Y nada de dudar. Las convicciones deben ser castizas, cantables, gritables; si no, para qué.  Celebremos vivir en el lado adecuado. Palomas blancas y gaviotas levantan el vuelo por el ruido en romerías y playas y creemos que se trata de un símbolo de armonía. Pero sí algo une: las bengalas del rosario nocturno de los fieles y las luces del chiringo playero nos dirigen la mirada hacia el mismo lugar: en la basílica se llama tabernáculo y, en la playa, taberna.

En Jerez, en el oloroso silencio de un tabanco, me revelaron el origen idéntico de ambas palabras. Ya no me apoyo en una barra sin dar gracias a la naturaleza por los bienes que voy a consumir; ni miro un sagrario sin reparar en que el mosto que atesora lo enraíza con la naturaleza.

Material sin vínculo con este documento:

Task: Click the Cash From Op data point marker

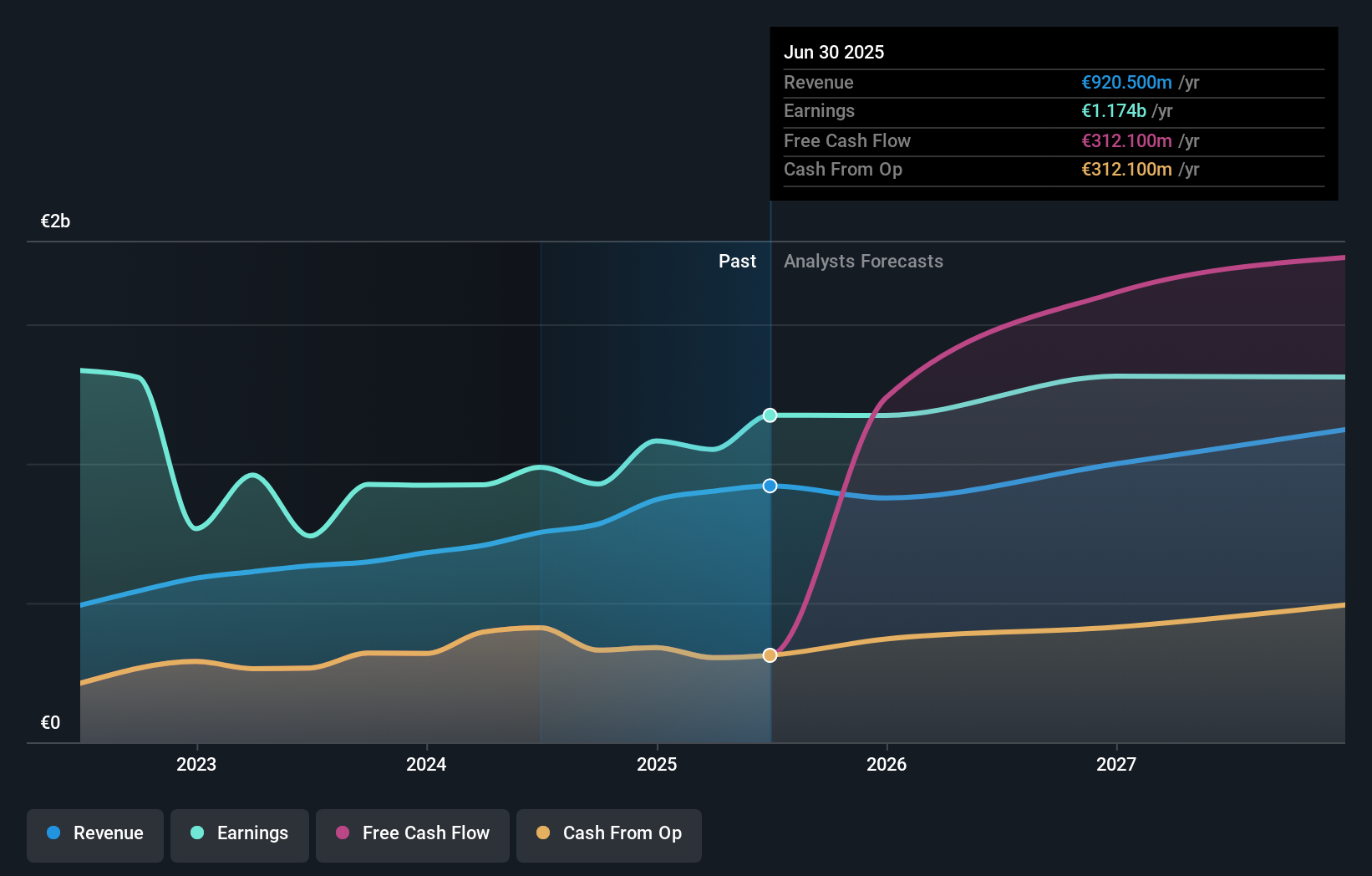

La duda es de infelices. La silenciosa certeza de que nada es absoluto no sirve para ir de romería, a un chiringuito, ni a por tu sueño, añadiría un ‘coach’. Lo más, permite pasear solo por senderos que quedaron vacíos, por calas al fin abandonadas, y por la ciudad los días en que tantos marchan a playas y romerías. Eso sí, los sevillanos que actúan de tal guisa sufren el castigo abrasador que merece el raro. En los ardientes atardeceres de verano, buscan la sombra de Cernuda, Machado o Bécquer, pero no la hallan, pues no regresaron. Así que recurren a frescas tabernas y tabernáculos. Felicidad.